TO DO
Which lines in the entries below contain the word "perform"? Copy each of them in full.

— Start of MATERIAL SUPPLIED —

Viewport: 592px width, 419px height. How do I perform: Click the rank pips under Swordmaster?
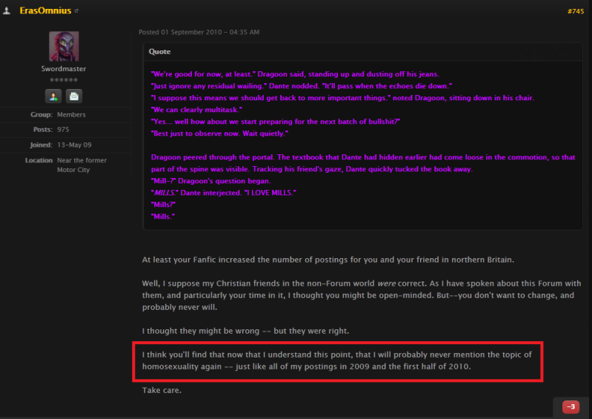pyautogui.click(x=64, y=79)
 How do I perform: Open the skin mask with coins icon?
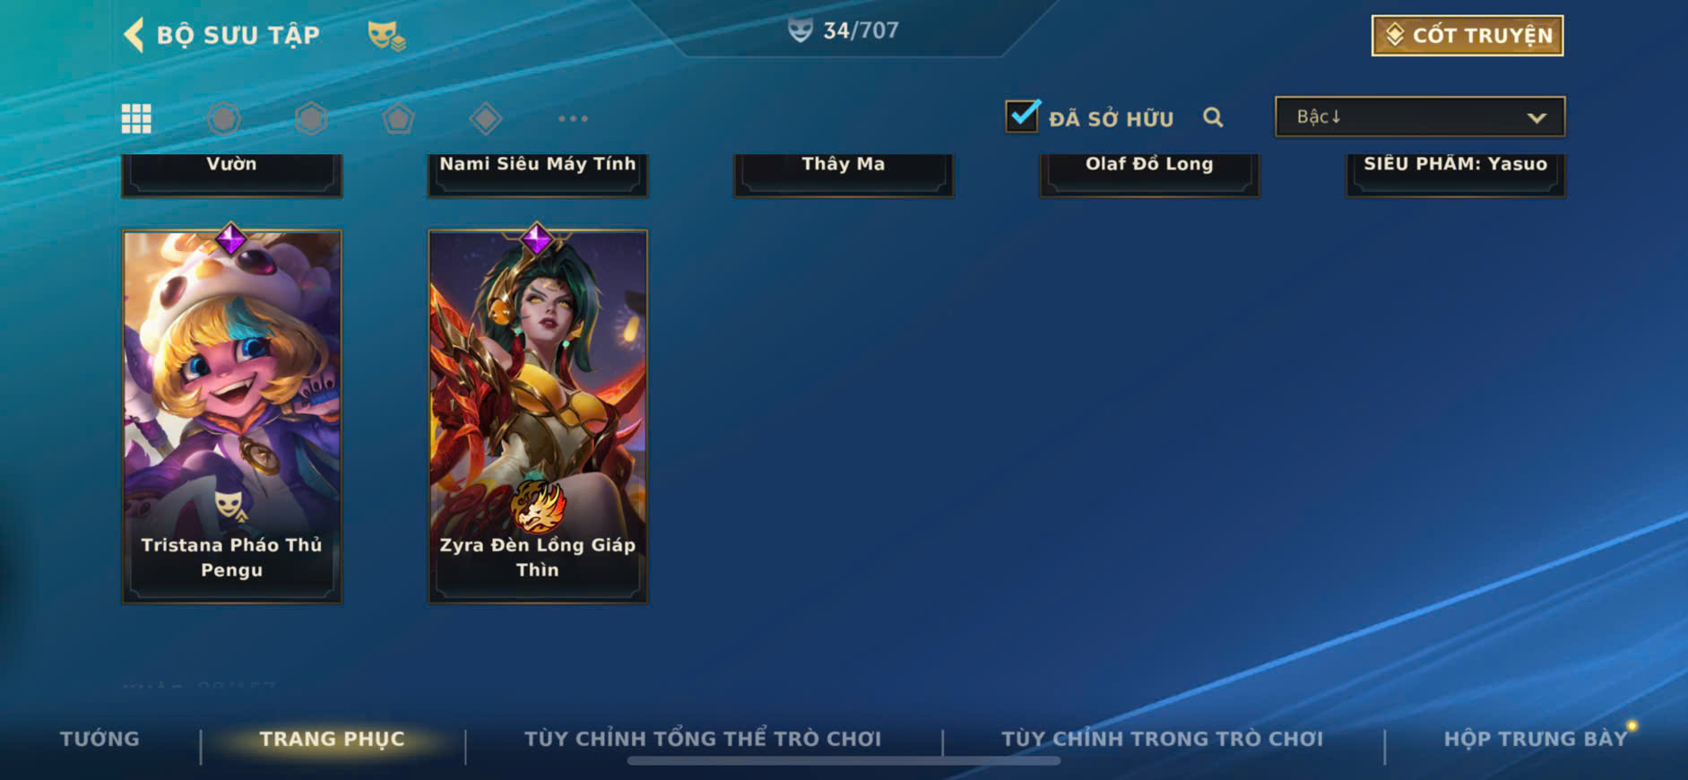[386, 36]
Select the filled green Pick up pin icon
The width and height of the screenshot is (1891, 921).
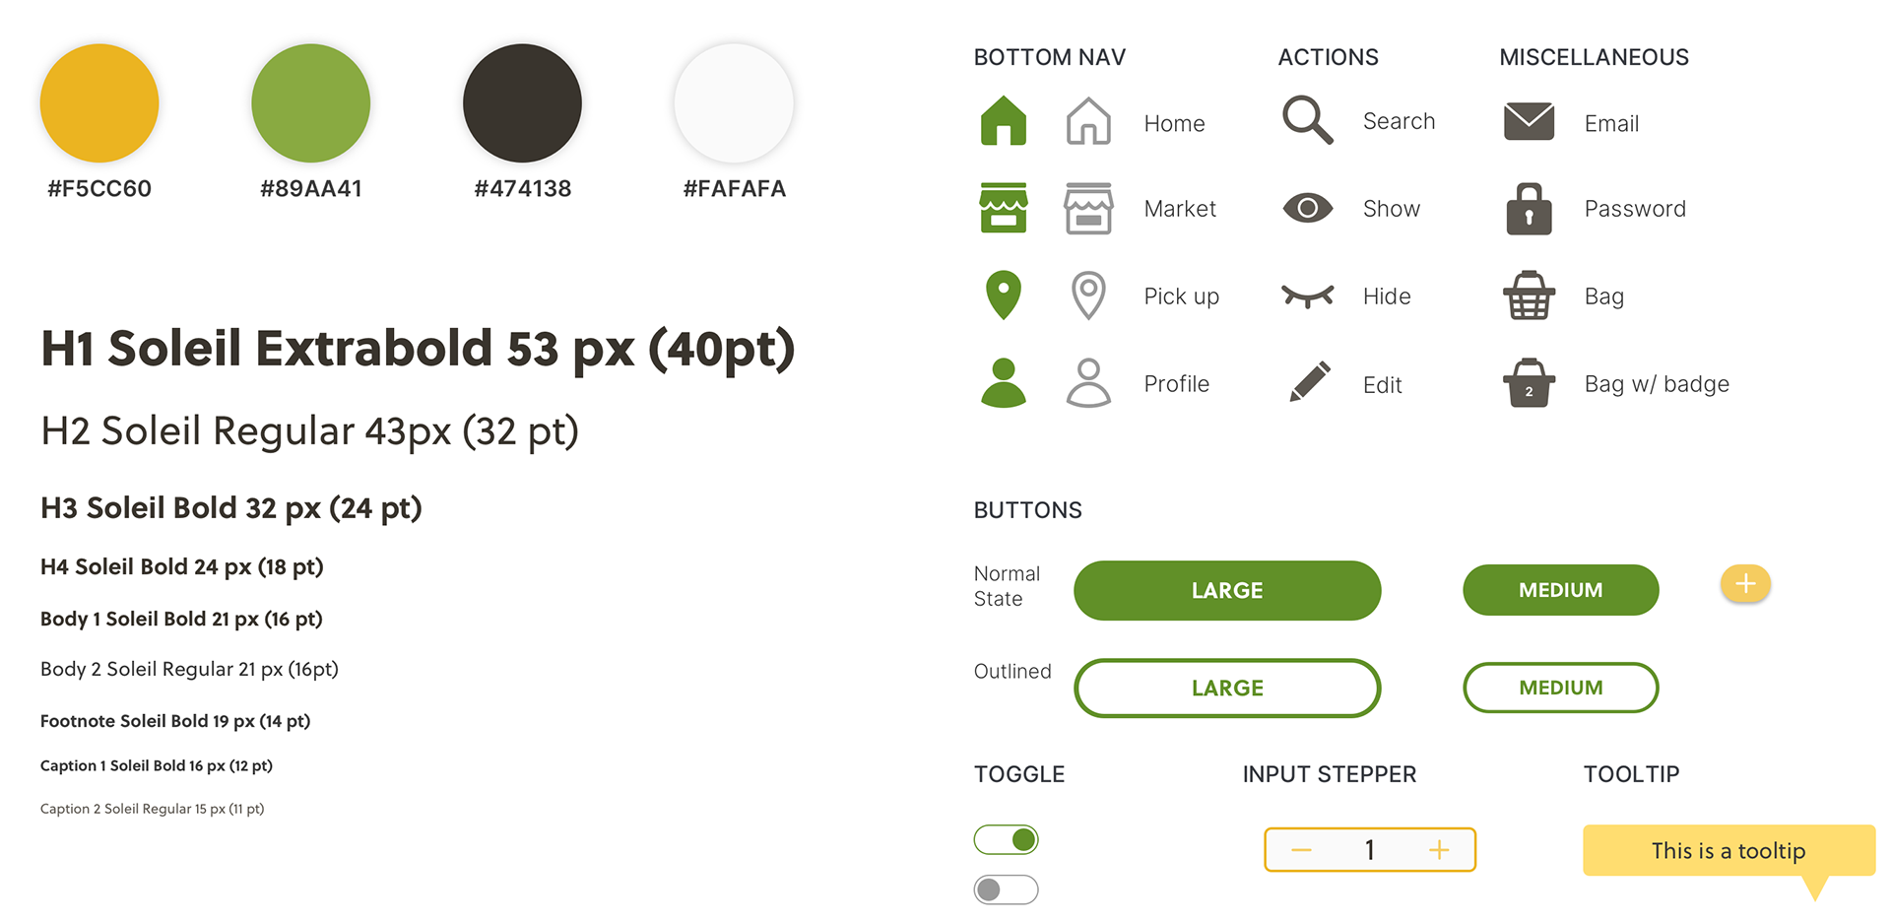coord(1004,295)
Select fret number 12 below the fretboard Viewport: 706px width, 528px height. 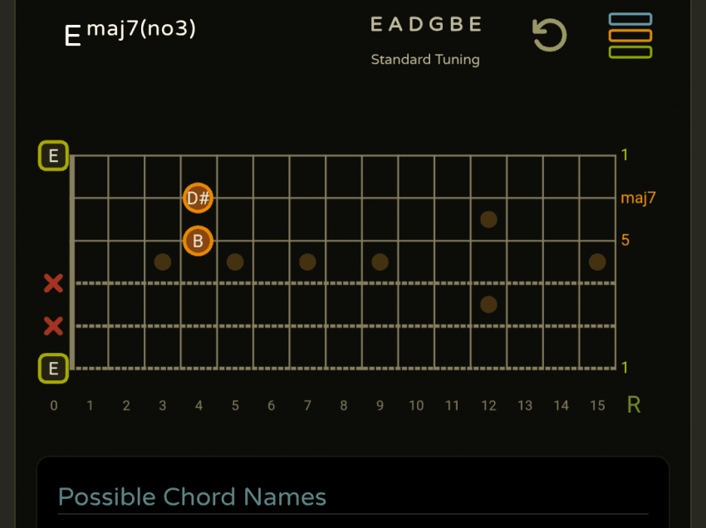click(488, 405)
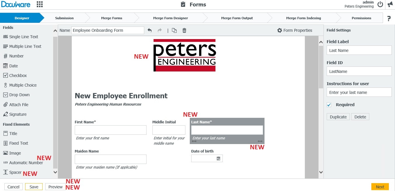Add a Checkbox field from Fields list

point(18,76)
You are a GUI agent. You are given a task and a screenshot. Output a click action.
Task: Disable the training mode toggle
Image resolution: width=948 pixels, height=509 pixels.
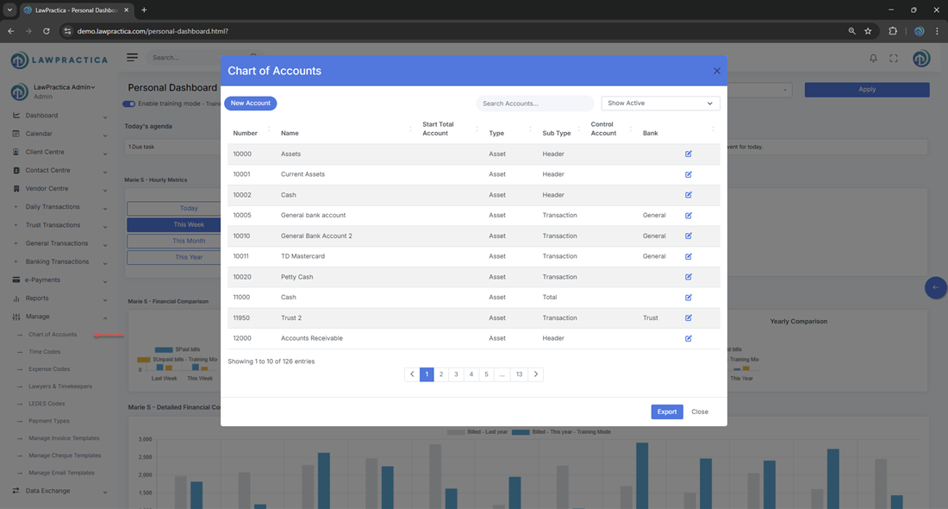[129, 104]
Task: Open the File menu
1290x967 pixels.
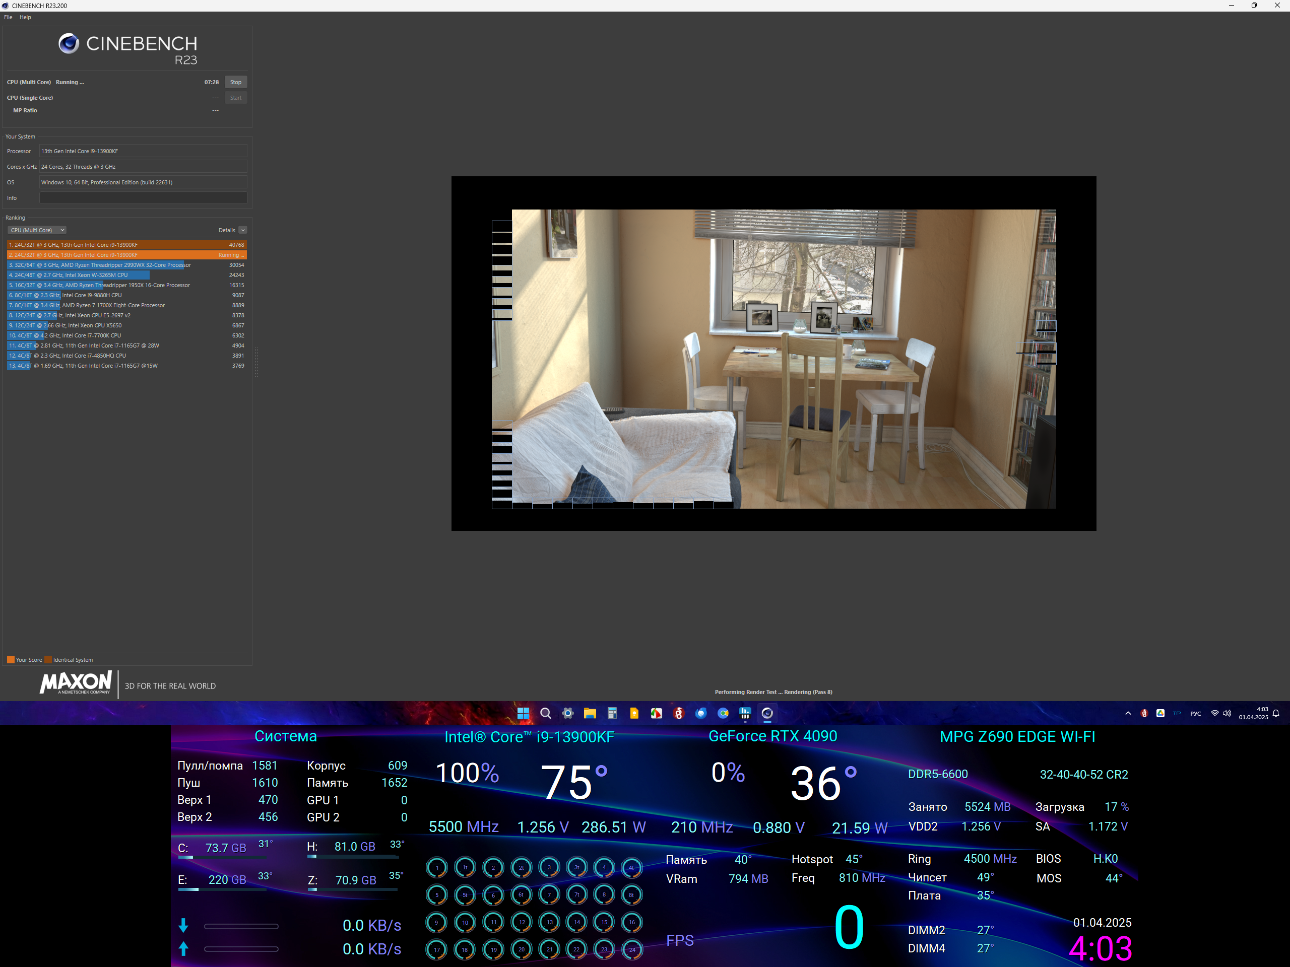Action: (x=8, y=17)
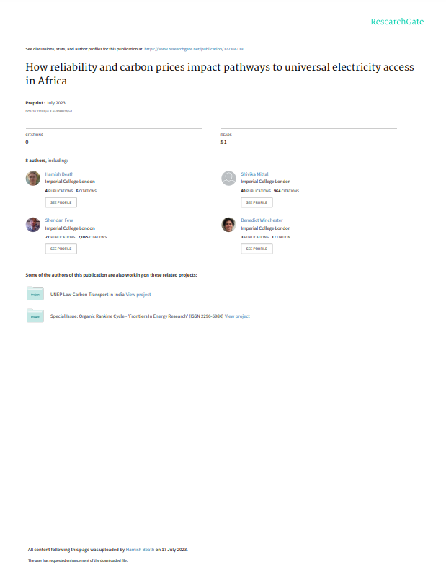Open Benedict Winchester's profile photo
Screen dimensions: 446x572
pos(229,225)
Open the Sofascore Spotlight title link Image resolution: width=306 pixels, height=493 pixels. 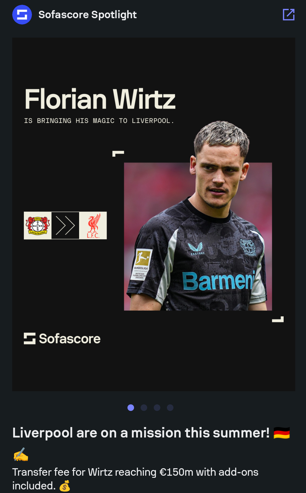[87, 15]
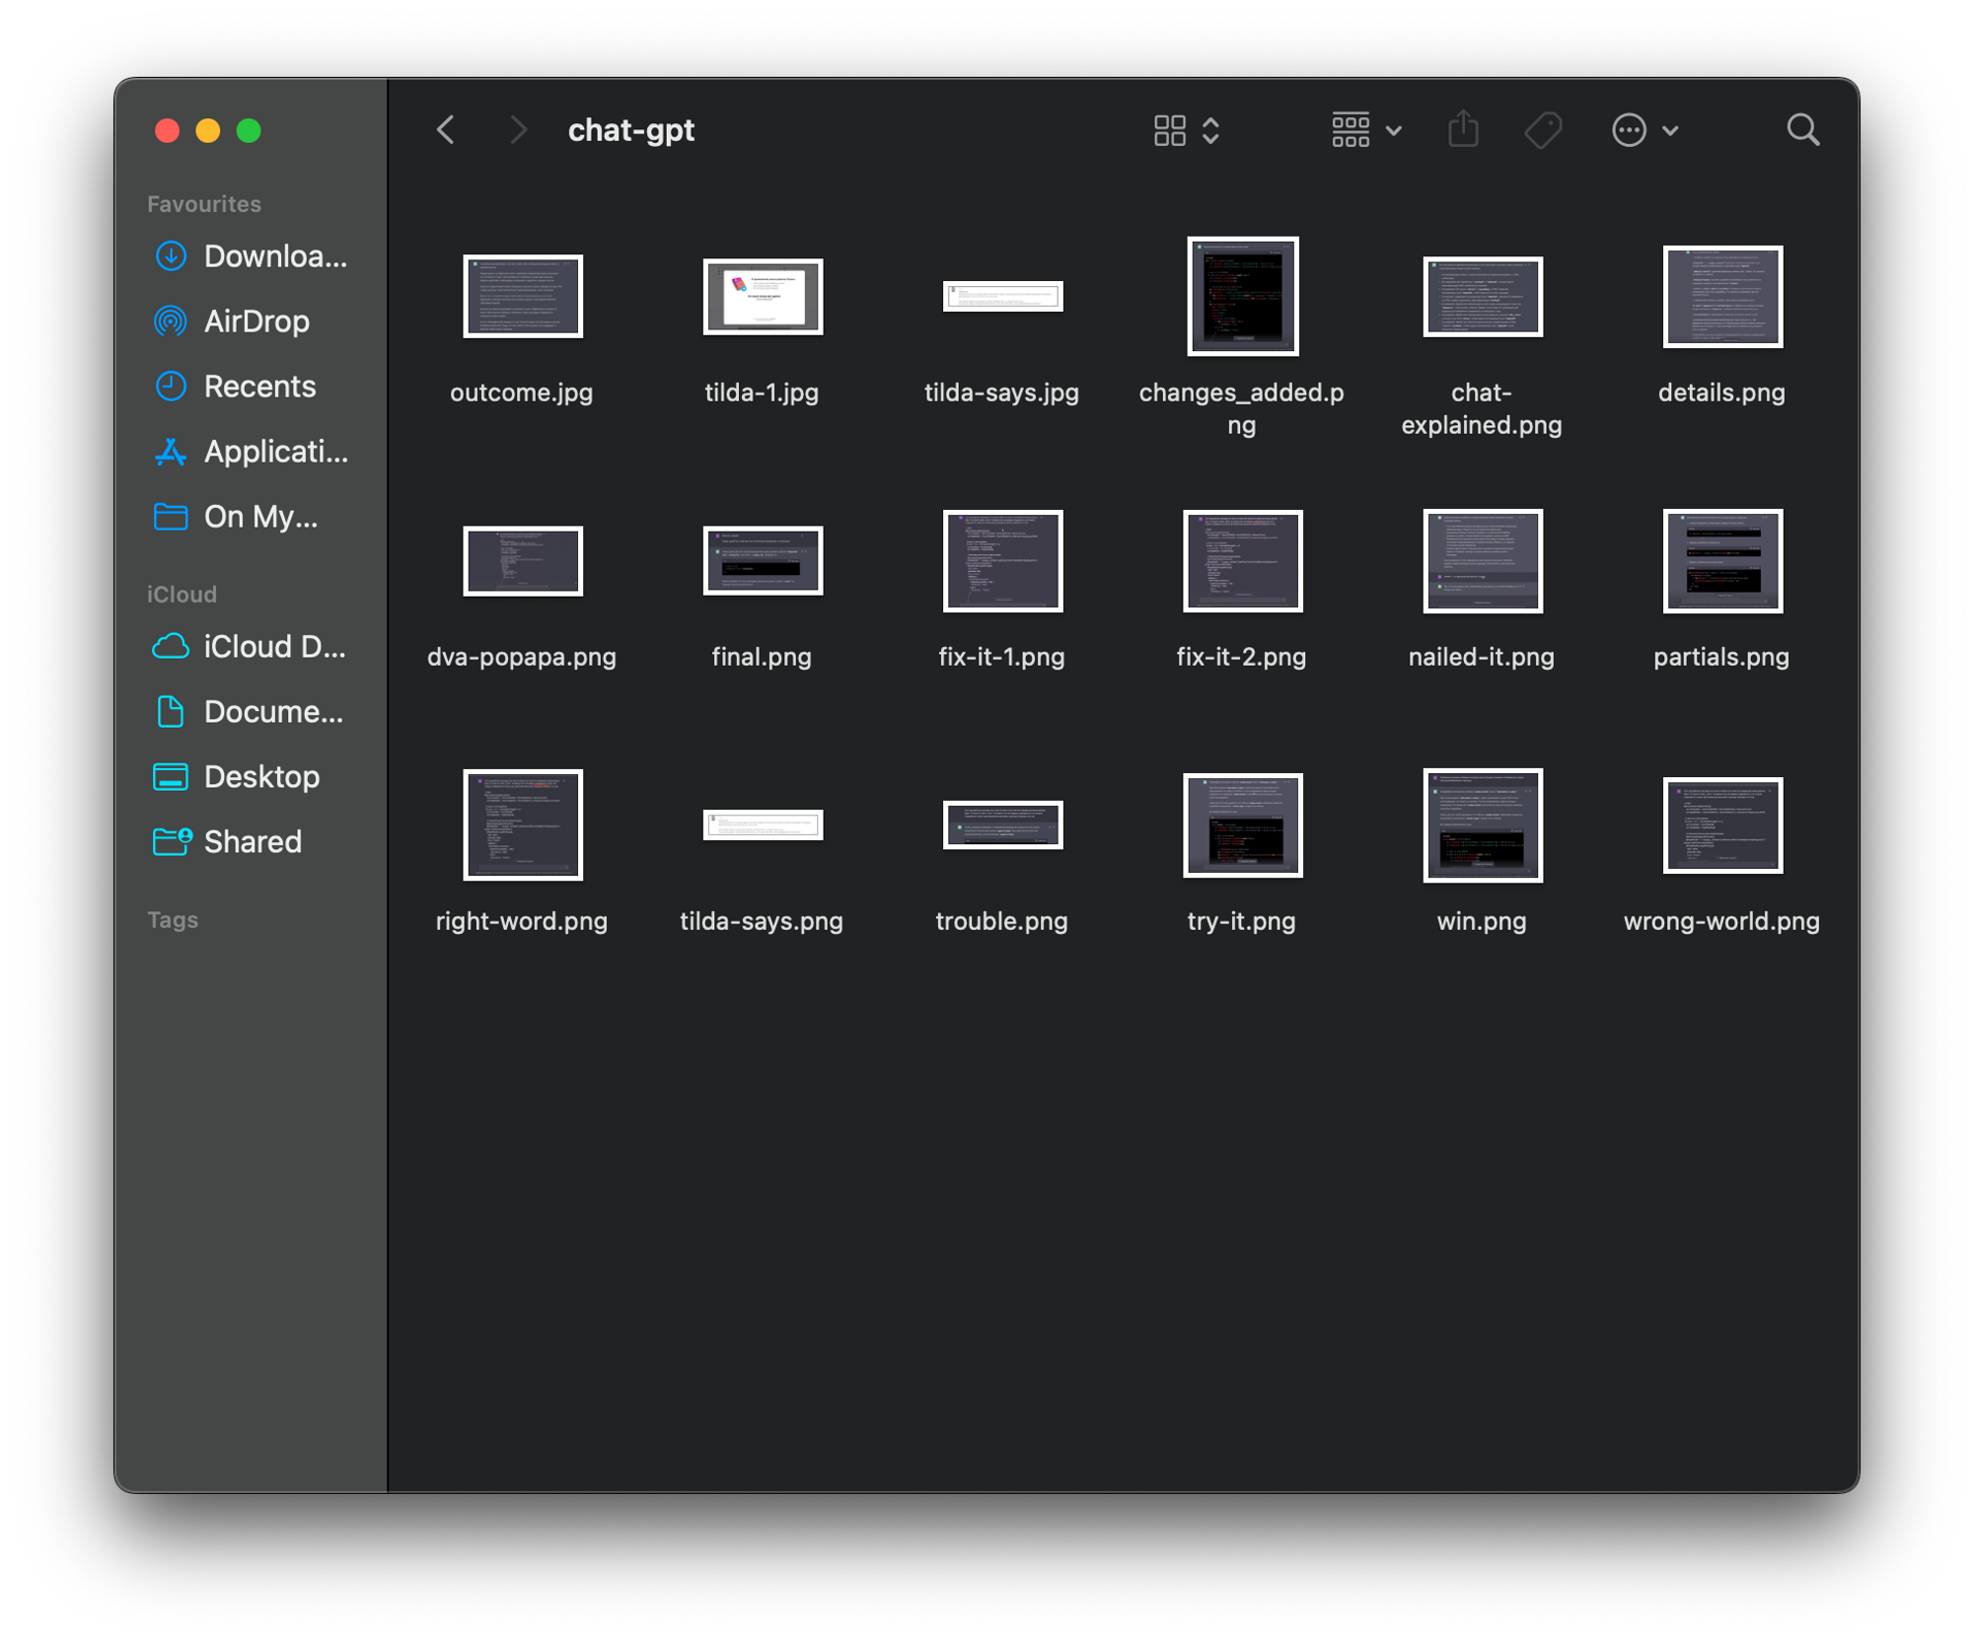
Task: Select the outcome.jpg thumbnail
Action: [522, 296]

— End of MATERIAL SUPPLIED —

WRITTEN RESPONSE
Viewport: 592px width, 419px height. How do I perform: Click the rank pips under Swordmaster?
 How do I perform: Open the skin mask with coins icon?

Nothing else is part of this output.